“Non dico niente, però mi infastidisce”. Sulla bocca di molti, compresa la nostra, questa frase suona spesso, quando certi atteggiamenti dei nostri concittadini ci toccano da vicino, e non ci piacciono. Piccole azioni che urtano la sensibilità, oltre alla buona educazione. C’è chi ti spintona sul marciapiede perché proprio non ti vede, come tu fossi un fantasma, e non si scusa; e ci sono quelli che attraversano la strada quando il semaforo è rosso e gli automobilisti inchiodano e urlano e loro ridono beffardi: te l’ho fatta. E non sono tutti “foresti” appena sbarcati a Lampedusa: ci sono i “nostri” che non sempre sono i ”soliti” giovani. E poi ci sono quelli che tengono aperti i loro commerci fuori dall’orario stabilito dalla legge e rumoreggiano nelle ore del riposo altrui. Sono i nostri coinquilini di casa Italia, i non integrati, una categoria che elude, diciamo così, le regole della convivenza.
La casa Italia non è per tutti

Ho scritto “non integrati” non per caso. La convivenza, si sa, è difficile, diciamo che la si deve conquistare, anzitutto come bene culturale prima che materiale: vivere insieme è una necessità, non un hobby. I gesti hanno in sé un pensiero che li giustifica. La Scuola, che i nostri governi non amano o dimenticano nella lista delle priorità, chissà perché, dovrebbe trasmettere quei saperi che andavano sotto l’etichetta di educazione civica. La televisione può essere educativa e contribuire a risolvere il problema.

COMPITO SCRITTO 1:
Nel testo sulla convivenza civile, che cosa dovrebbe trasmettere la Scuola?
COMPITO SCRITTO 2:
Trascrivi dal testo sulla convivenza civile tutto il passo che va da "La casa Italia" fino a "risolvere il problema.".

CONTENUTO DEL DATASET:
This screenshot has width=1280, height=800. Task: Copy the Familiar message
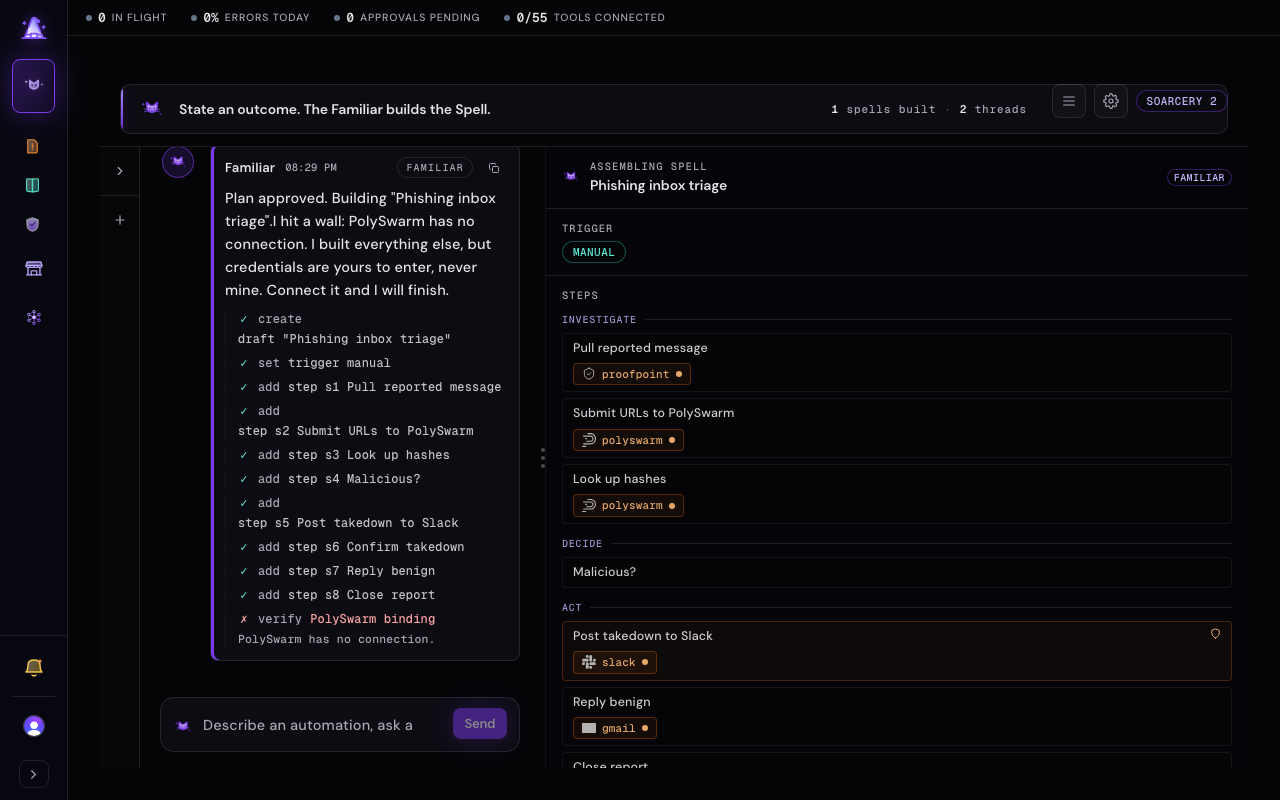tap(494, 168)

RISPOSTA AL COMPITO 1:
Dovrebbe trasmettere i saperi che andavano sotto l'etichetta di educazione civica.

RISPOSTA AL COMPITO 2:
La casa Italia non è per tutti

Ho scritto “non integrati” non per caso. La convivenza, si sa, è difficile, diciamo che la si deve conquistare, anzitutto come bene culturale prima che materiale: vivere insieme è una necessità, non un hobby. I gesti hanno in sé un pensiero che li giustifica. La Scuola, che i nostri governi non amano o dimenticano nella lista delle priorità, chissà perché, dovrebbe trasmettere quei saperi che andavano sotto l’etichetta di educazione civica. La televisione può essere educativa e contribuire a risolvere il problema.